Аналогичный случай произошел в кино. Звукооператор позвал меня посидеть у него в будке, в которую микрофон передавал все, что говорилось у съемочного аппарата. Шла репетиция. Актеры тяжело нанизывали слова, задавливая словами все живое в сцене, микрофон передавал сухое и напряженное звучание голосов. Вдруг послышался голос осветителя: «Вася, подвинь эту пятисоточку, вот эту, эту. Еще, еще. Вот так, правильно. А ну-ка, еще немножко!» Осветитель, так же как и я у моего магнитофона, говорил где-то в стороне, но его голос был чище, яснее, чем у актеров. Я подумал: как было бы хорошо, если бы актеры говорили свои слова с подобной жизненной легкостью и активностью.

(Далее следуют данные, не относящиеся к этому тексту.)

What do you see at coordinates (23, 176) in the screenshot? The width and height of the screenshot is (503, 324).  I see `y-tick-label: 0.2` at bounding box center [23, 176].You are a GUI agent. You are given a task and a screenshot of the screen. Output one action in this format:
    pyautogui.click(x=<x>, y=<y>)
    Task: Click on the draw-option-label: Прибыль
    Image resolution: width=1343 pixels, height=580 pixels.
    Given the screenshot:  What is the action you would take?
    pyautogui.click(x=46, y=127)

Тогда, пожалуй, и не надо было бы так хлопотать звукооператору. Правда, к такой жизненности и целесообразной легкости актеру прийти не так легко. Если он будет подражать такой легкости, получится поверхностная правденка.

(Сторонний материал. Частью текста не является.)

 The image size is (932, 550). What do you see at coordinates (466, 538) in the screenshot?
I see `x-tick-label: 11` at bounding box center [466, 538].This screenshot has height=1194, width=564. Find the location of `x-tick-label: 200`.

Актер должен искать природу сцены, сквозное действие, «вгрызаться» в нее, порой с избытком растрачивать свой темперамент на репетиции, чтобы выявить самое главное, найти ритм и отсечь ненужное. Только так он придет к легкости и жизненности, к правде, но уже правде художественной и глубокой.

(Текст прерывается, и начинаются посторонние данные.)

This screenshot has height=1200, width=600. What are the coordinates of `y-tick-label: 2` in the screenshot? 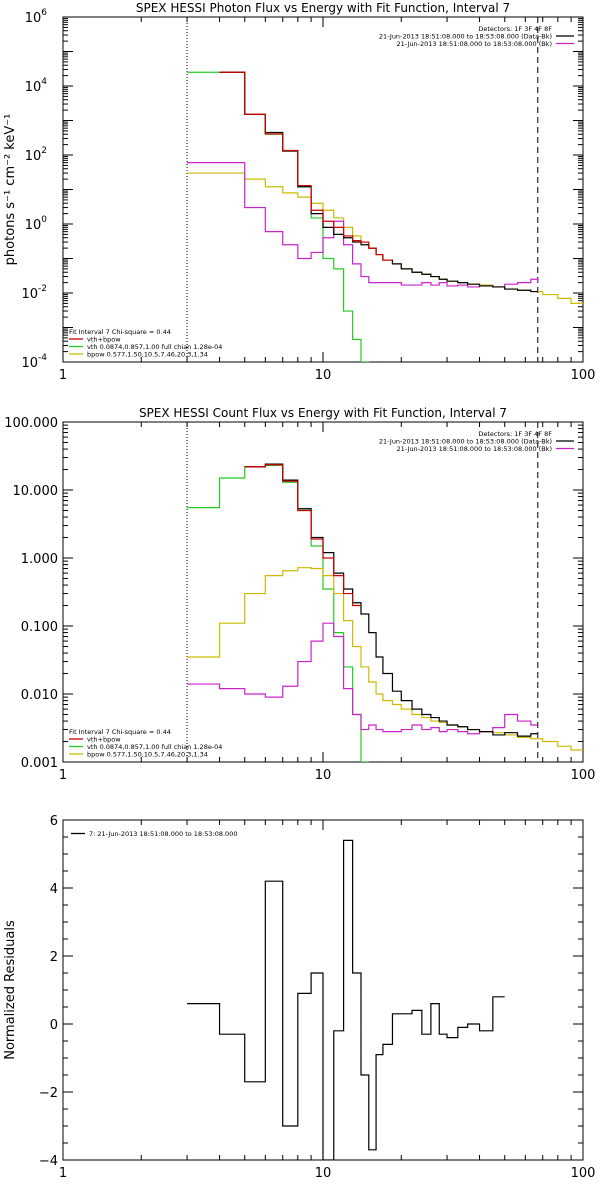 It's located at (54, 958).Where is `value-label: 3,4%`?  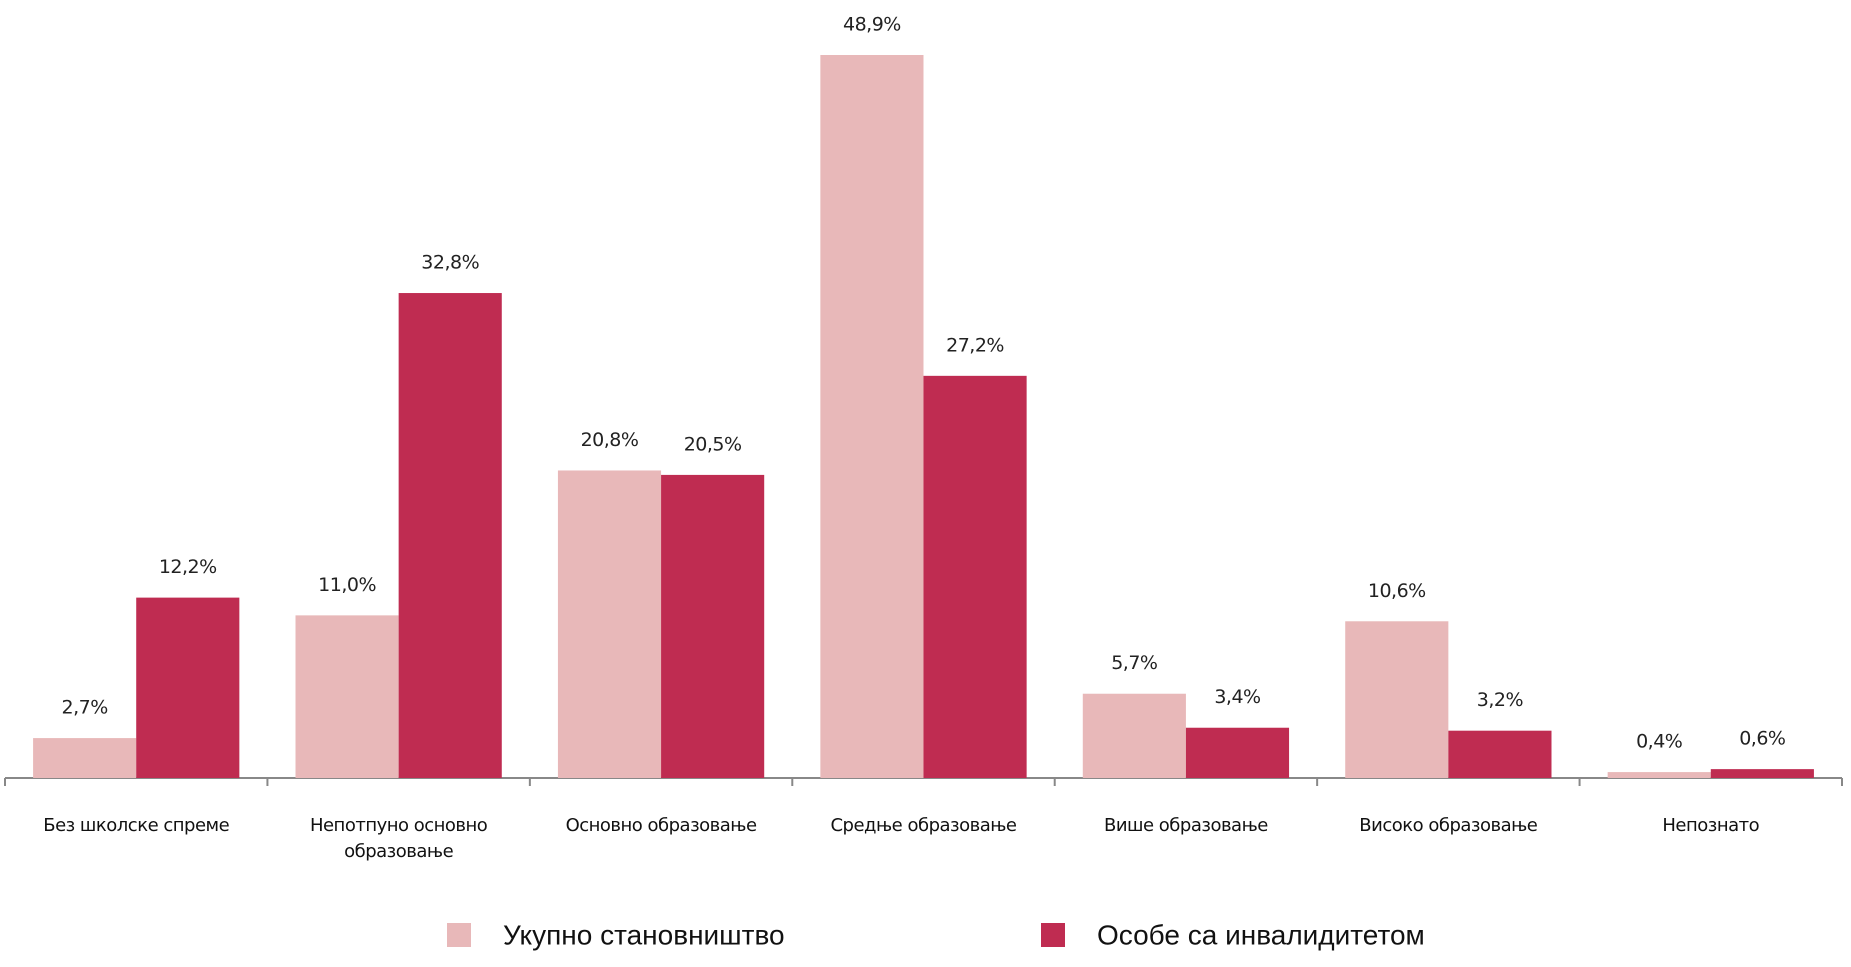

Оказывается, как мне рассказали руководители студии звукозаписи, совершенная грамзапись получается только у очень больших мастеров. Грамзапись требует от исполнителя, певца, музыканта громадной техничности в соединении с эмоциональностью. Артисты, не владеющие в совершенстве мастерством, которое и заключается главным образом в эмоциональности, сочетающейся с высокой техничностью, «не получаются» на пластинке.